#### [WHAT YOU HAVE TO DO]
Copy each line of the data below in which the word "agent" can be found.

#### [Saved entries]
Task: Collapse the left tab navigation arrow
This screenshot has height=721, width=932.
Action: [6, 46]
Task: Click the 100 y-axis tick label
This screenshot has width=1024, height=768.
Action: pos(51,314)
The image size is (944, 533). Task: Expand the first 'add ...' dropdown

---

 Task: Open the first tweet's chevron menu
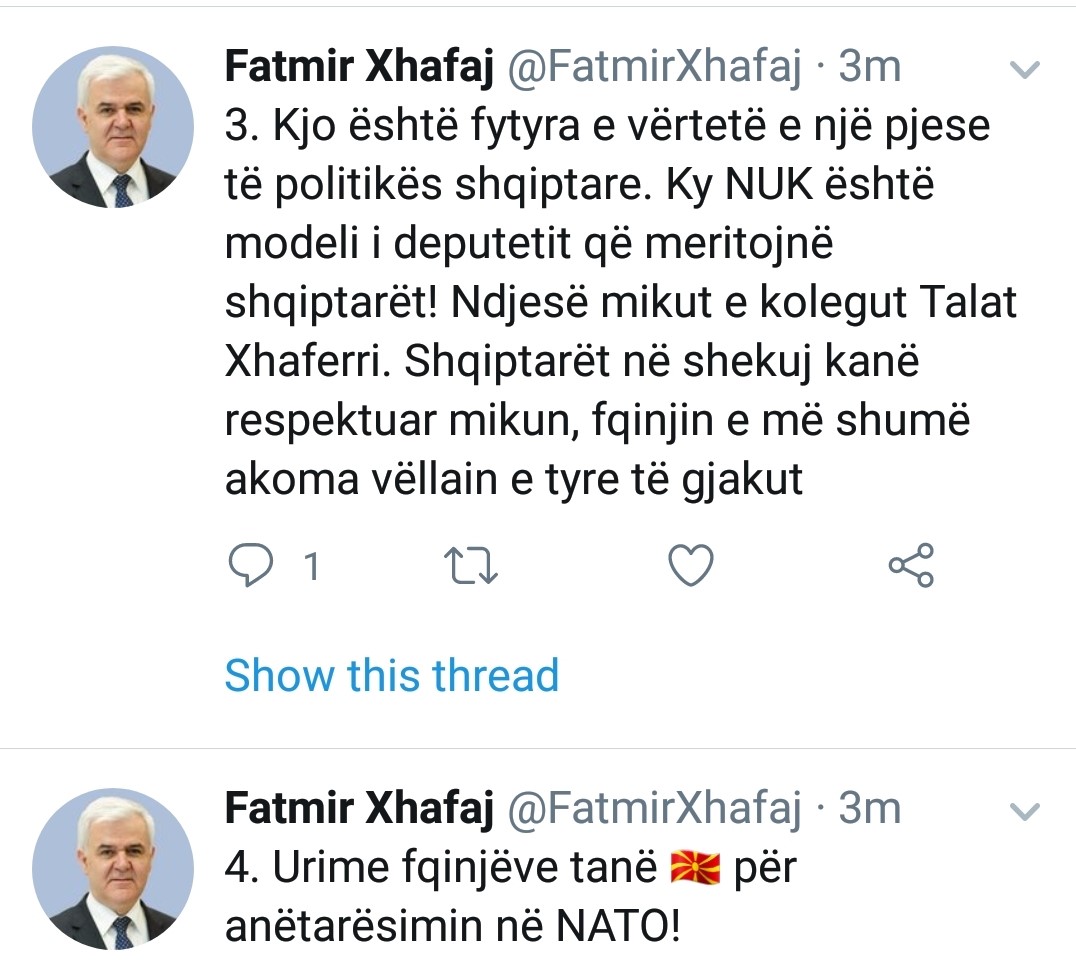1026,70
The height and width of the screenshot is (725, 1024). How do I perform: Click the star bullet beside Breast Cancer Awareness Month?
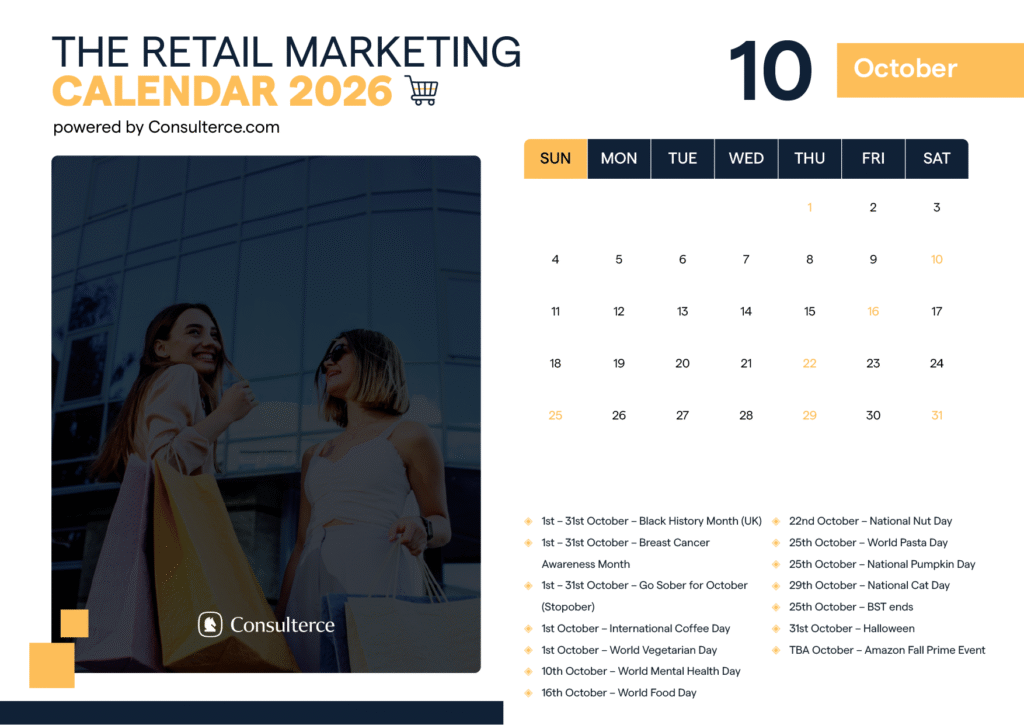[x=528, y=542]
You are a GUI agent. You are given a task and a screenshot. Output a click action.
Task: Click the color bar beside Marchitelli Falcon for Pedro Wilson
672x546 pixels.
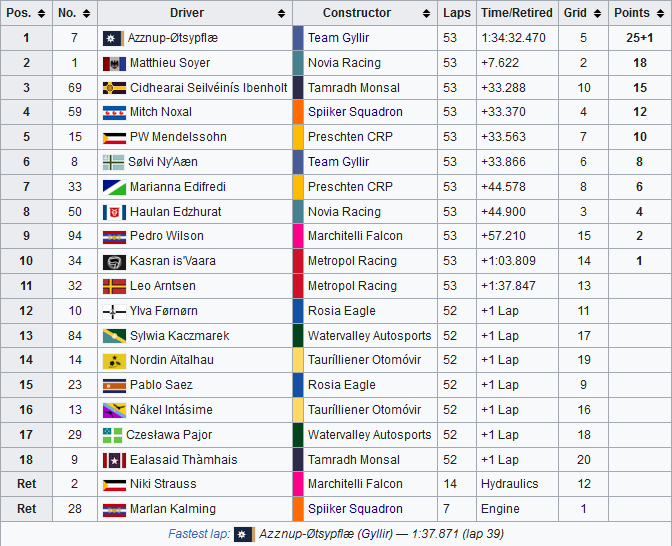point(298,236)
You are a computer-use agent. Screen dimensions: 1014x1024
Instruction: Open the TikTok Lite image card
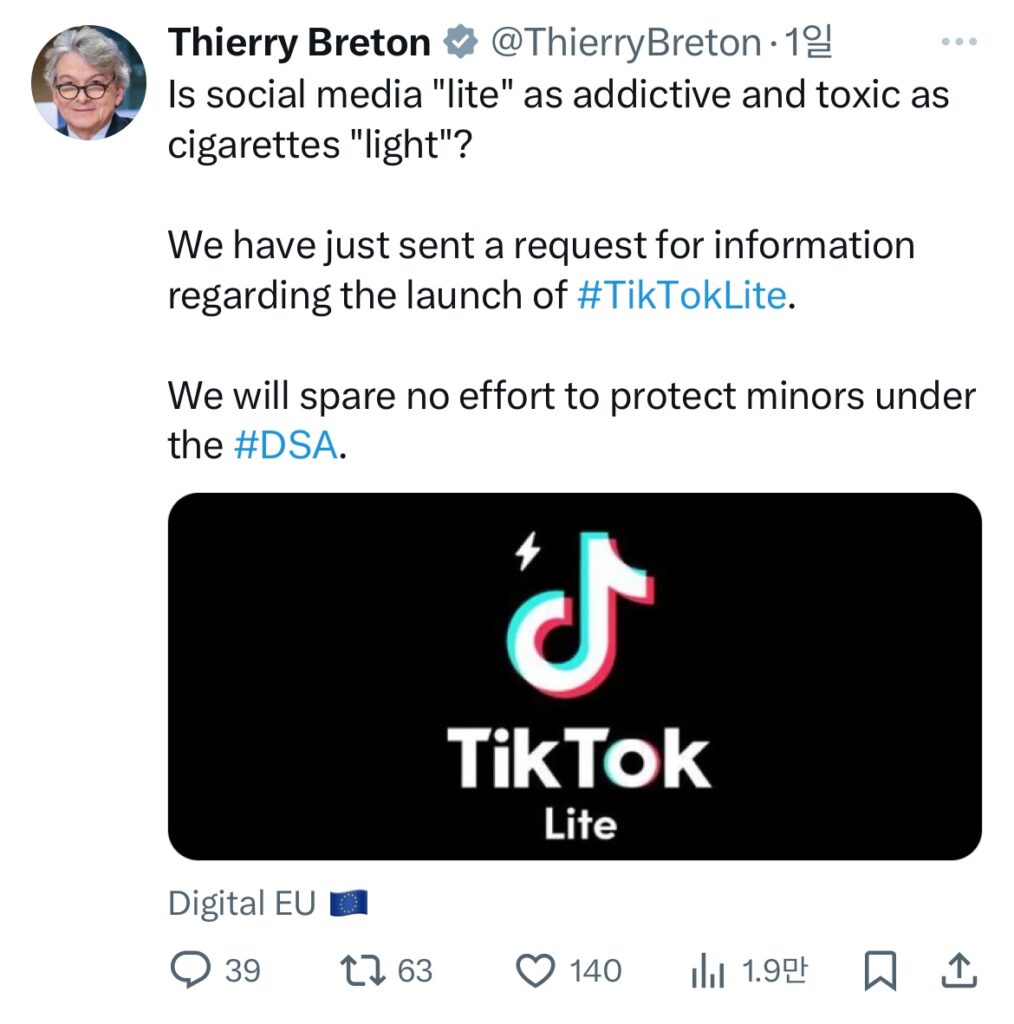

#### [ANSWER BOX]
You are a GUI agent. You are given a task and a screenshot. Output a click action.
You are a computer-use agent. Screen dimensions: 1014x1024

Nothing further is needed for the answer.